Let’s look at naive approach first. The naive algorithm scans the series and calculates the downsampled series. For small steps, it’s a pretty good algorithm. But when the step becomes larger the amount of I/O needed growth linearly.

The optimized version utilizes aggregation as a subroutine. For every step interval, we should compute an aggregate. It’s done using the algorithm described above. The only trick is that the step 3) of the first interval and step 1) of the next step are combined. This algorithm requires the same amount of I/O as naive algorithm if the step is small. But the amount of I/O operations wouldn’t grow linearly. It have an upper bound that depends on the number of extracted data-points.

Let’s perform some back of the envelope calculations. Let’s state that 1 block always has 1300 data points with 1-second step (around 3 bytes per data-point) and the query should return 400 data-points.

1 sec | 30 sec | 5 min | 30 min | 1 hour | 12 hour | 1 day | |
---|---|---|---|---|---|---|---|

Optimized | 4KB | 37KB | 370KB | 1.5MB | 1.5MB | 1.5MB | 1.5MB |

Naive | 4KB | 37KB | 370KB | 2.1MB | 4.3MB | 52MB | 104MB |

The naive approach will require the database to read around 37KB if the step is 30-seconds but if the step is 1-day the algorithm will read more than 100MB of data from disk. For the same query, the algorithm used by Akumuli will read only about 1.5MB. This is quite expensive compared to the rollup query. But on the other hand, it’s comparable with simple image download from a server.

Akumuli also supports `filter`

statement that can be added to `select`

, `join`

, and `group-aggregate`

queries. This statement allows filtering time-series by value. This operation also utilizes pre-computed aggregates stored inside the B+tree nodes. The optimization is pretty simple. As the algorithm traverses the tree it may check does the link has any values that match the filter.

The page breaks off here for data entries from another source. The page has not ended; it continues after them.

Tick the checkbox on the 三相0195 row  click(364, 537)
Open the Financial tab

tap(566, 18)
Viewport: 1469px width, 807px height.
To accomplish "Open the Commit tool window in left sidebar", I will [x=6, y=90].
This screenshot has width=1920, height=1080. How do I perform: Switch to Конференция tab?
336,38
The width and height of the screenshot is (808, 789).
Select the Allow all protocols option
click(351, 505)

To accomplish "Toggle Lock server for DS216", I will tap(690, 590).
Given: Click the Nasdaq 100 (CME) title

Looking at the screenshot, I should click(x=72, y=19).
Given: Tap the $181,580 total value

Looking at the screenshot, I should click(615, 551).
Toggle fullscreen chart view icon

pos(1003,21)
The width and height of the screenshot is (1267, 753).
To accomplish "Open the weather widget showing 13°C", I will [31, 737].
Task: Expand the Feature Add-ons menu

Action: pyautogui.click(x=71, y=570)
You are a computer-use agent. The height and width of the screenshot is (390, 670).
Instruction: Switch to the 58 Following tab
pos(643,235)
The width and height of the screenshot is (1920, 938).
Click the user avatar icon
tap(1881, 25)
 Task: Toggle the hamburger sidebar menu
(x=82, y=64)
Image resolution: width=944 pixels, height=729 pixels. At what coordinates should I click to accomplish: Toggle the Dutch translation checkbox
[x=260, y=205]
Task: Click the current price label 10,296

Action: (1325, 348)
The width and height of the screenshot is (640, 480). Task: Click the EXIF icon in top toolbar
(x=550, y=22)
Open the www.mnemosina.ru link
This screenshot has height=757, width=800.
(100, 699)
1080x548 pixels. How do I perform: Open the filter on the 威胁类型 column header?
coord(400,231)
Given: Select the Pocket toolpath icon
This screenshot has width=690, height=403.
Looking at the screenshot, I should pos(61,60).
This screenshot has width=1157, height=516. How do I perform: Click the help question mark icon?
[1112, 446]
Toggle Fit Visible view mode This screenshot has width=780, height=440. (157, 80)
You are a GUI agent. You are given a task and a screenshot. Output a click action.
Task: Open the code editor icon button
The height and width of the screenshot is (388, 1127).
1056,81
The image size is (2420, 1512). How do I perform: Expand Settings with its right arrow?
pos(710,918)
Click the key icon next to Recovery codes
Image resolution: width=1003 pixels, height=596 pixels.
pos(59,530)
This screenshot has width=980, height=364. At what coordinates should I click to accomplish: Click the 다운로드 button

If the subtree doesn’t have any it can be omitted. For instance, if we filtering out all values below 100 and the link to subtree has `max=90`

than we can safely prune the subtree from the search.

This approach works really well if we need to filter out everything but outliers. For instance, if no data point matches the filter the query will touch only root node of the tree. If all data points that match the filter are located in one leaf-node, the query will load only a couple of nodes. It will start from the root node and will follow the path until it reaches the leaf-node that has all the data we need.

These optimizations make a huge difference for many types of queries. An `aggregate`

query execution lies within a millisecond range no matter the dataset. This means that it can be used as a subroutine in more complex algorithms. The `filter`

query performance depends only on the number of returned data-points and works really fast if you need to search for outliers. And the downsampling aggregation can finally be used in interactive applications without any prior knowledge about the data and configuration.